▶ **Problem to solve**:
The listing should be returned in its entirety, exactly as given.

▶ **Data**:
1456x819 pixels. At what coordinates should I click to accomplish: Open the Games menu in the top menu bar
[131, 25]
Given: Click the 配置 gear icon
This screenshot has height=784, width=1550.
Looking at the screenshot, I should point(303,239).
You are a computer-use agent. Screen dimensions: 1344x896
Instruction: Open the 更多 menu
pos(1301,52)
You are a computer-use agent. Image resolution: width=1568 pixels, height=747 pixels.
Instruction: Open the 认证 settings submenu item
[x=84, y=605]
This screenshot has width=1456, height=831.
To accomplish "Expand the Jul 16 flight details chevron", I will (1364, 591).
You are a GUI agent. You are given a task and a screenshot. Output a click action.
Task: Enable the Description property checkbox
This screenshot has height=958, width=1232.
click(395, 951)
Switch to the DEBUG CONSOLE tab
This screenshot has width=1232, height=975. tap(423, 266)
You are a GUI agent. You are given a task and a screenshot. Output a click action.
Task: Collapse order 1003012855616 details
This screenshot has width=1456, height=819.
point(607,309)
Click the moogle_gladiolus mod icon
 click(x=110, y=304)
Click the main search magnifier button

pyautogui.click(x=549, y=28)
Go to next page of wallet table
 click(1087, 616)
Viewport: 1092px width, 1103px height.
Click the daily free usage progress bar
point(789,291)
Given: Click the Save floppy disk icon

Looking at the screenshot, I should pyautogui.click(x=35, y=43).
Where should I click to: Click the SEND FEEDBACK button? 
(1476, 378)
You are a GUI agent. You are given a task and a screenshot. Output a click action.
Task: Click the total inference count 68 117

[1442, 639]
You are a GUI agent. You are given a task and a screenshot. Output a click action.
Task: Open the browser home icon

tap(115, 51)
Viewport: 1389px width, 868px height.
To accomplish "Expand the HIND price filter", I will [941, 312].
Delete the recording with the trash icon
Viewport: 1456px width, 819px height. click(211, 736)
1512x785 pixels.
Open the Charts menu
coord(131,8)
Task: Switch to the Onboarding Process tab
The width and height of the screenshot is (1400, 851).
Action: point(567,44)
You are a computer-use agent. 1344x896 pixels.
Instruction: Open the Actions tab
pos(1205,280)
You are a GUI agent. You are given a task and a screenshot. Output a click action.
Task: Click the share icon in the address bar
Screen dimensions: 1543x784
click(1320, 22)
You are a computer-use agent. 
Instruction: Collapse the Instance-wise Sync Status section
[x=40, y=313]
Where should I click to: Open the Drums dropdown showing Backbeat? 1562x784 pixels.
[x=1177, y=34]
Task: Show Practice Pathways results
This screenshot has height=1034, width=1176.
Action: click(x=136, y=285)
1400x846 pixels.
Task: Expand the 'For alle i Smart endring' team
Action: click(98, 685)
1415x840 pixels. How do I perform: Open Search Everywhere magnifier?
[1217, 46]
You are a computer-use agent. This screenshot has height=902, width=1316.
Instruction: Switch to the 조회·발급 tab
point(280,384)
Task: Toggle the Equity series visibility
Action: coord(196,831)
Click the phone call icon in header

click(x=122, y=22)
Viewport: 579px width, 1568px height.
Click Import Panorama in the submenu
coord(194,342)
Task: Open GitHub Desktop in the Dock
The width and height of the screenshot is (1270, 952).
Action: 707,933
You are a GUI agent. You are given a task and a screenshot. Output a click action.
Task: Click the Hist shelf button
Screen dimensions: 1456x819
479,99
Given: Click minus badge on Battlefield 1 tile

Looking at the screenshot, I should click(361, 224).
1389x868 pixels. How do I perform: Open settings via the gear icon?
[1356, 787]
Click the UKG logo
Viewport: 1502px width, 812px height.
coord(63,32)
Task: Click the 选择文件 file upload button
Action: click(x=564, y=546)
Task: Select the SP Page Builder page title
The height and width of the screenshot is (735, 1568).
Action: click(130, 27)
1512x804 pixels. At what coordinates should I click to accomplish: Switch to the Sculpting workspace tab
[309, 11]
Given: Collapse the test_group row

▶ **Answer**:
1456x819 pixels. At what coordinates should I click to accomplish: Open the Games menu in the top menu bar
[131, 25]
Given: Click the 配置 gear icon
This screenshot has height=784, width=1550.
Looking at the screenshot, I should point(303,239).
You are a computer-use agent. Screen dimensions: 1344x896
Instruction: Open the 更多 menu
pos(1301,52)
You are a computer-use agent. Image resolution: width=1568 pixels, height=747 pixels.
Instruction: Open the 认证 settings submenu item
[x=84, y=605]
This screenshot has width=1456, height=831.
To accomplish "Expand the Jul 16 flight details chevron", I will (1364, 591).
You are a GUI agent. You are given a task and a screenshot. Output a click action.
Task: Enable the Description property checkbox
This screenshot has height=958, width=1232.
click(395, 951)
Switch to the DEBUG CONSOLE tab
This screenshot has width=1232, height=975. tap(423, 266)
You are a GUI agent. You are given a task and a screenshot. Output a click action.
Task: Collapse order 1003012855616 details
This screenshot has width=1456, height=819.
point(607,309)
Click the moogle_gladiolus mod icon
 click(x=110, y=304)
Click the main search magnifier button

pyautogui.click(x=549, y=28)
Go to next page of wallet table
 click(1087, 616)
Viewport: 1092px width, 1103px height.
Click the daily free usage progress bar
point(789,291)
Given: Click the Save floppy disk icon

Looking at the screenshot, I should pyautogui.click(x=35, y=43).
Where should I click to: Click the SEND FEEDBACK button? 
(1476, 378)
You are a GUI agent. You are given a task and a screenshot. Output a click action.
Task: Click the total inference count 68 117

[1442, 639]
You are a GUI agent. You are given a task and a screenshot. Output a click action.
Task: Open the browser home icon

tap(115, 51)
Viewport: 1389px width, 868px height.
To accomplish "Expand the HIND price filter", I will [941, 312].
Delete the recording with the trash icon
Viewport: 1456px width, 819px height. click(211, 736)
1512x785 pixels.
Open the Charts menu
coord(131,8)
Task: Switch to the Onboarding Process tab
The width and height of the screenshot is (1400, 851).
Action: point(567,44)
You are a computer-use agent. 1344x896 pixels.
Instruction: Open the Actions tab
pos(1205,280)
You are a GUI agent. You are given a task and a screenshot. Output a click action.
Task: Click the share icon in the address bar
Screen dimensions: 1543x784
click(1320, 22)
You are a computer-use agent. 
Instruction: Collapse the Instance-wise Sync Status section
[x=40, y=313]
Where should I click to: Open the Drums dropdown showing Backbeat? 1562x784 pixels.
[x=1177, y=34]
Task: Show Practice Pathways results
This screenshot has height=1034, width=1176.
Action: click(x=136, y=285)
1400x846 pixels.
Task: Expand the 'For alle i Smart endring' team
Action: click(98, 685)
1415x840 pixels. How do I perform: Open Search Everywhere magnifier?
[1217, 46]
You are a computer-use agent. This screenshot has height=902, width=1316.
Instruction: Switch to the 조회·발급 tab
point(280,384)
Task: Toggle the Equity series visibility
Action: coord(196,831)
Click the phone call icon in header

click(x=122, y=22)
Viewport: 579px width, 1568px height.
Click Import Panorama in the submenu
coord(194,342)
Task: Open GitHub Desktop in the Dock
The width and height of the screenshot is (1270, 952).
Action: 707,933
You are a GUI agent. You are given a task and a screenshot. Output a click action.
Task: Click the Hist shelf button
Screen dimensions: 1456x819
479,99
Given: Click minus badge on Battlefield 1 tile

Looking at the screenshot, I should click(361, 224).
1389x868 pixels. How do I perform: Open settings via the gear icon?
[1356, 787]
Click the UKG logo
Viewport: 1502px width, 812px height.
coord(63,32)
Task: Click the 选择文件 file upload button
Action: click(x=564, y=546)
Task: Select the SP Page Builder page title
The height and width of the screenshot is (735, 1568).
Action: click(130, 27)
1512x804 pixels. At what coordinates should I click to accomplish: Switch to the Sculpting workspace tab
[309, 11]
Given: Collapse the test_group row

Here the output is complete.